*** Provided entries ***

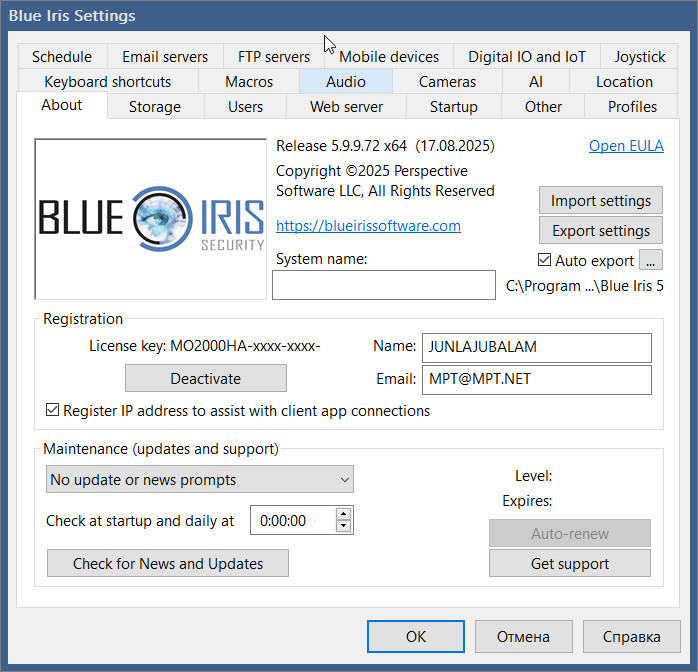The image size is (698, 672).
Task: Go to the Storage tab
Action: point(155,106)
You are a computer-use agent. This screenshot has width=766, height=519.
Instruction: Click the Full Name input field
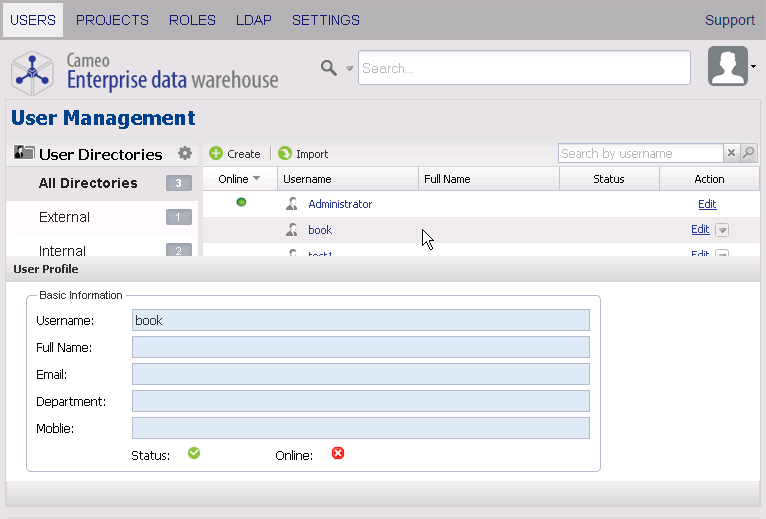[360, 347]
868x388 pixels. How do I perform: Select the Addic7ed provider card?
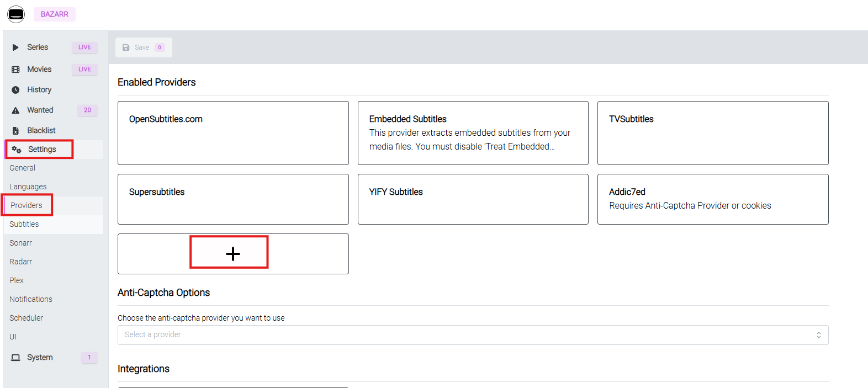(712, 199)
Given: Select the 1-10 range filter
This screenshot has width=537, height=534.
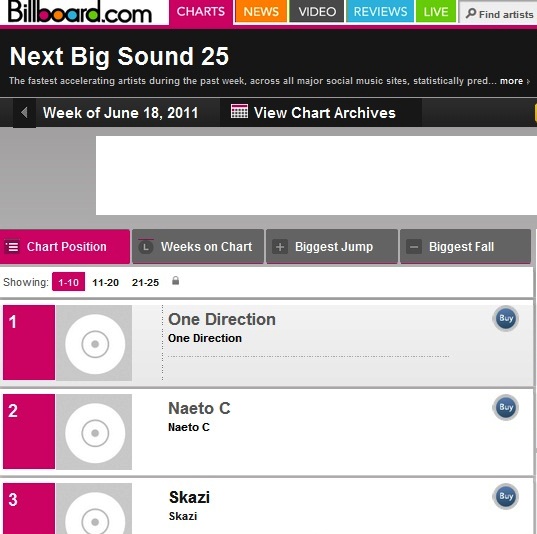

***

Your assignment: From the entries, copy out each line containing the word "width".

Written response:
You are a computer-use agent. This screenshot has width=766, height=519.
This screenshot has width=537, height=534.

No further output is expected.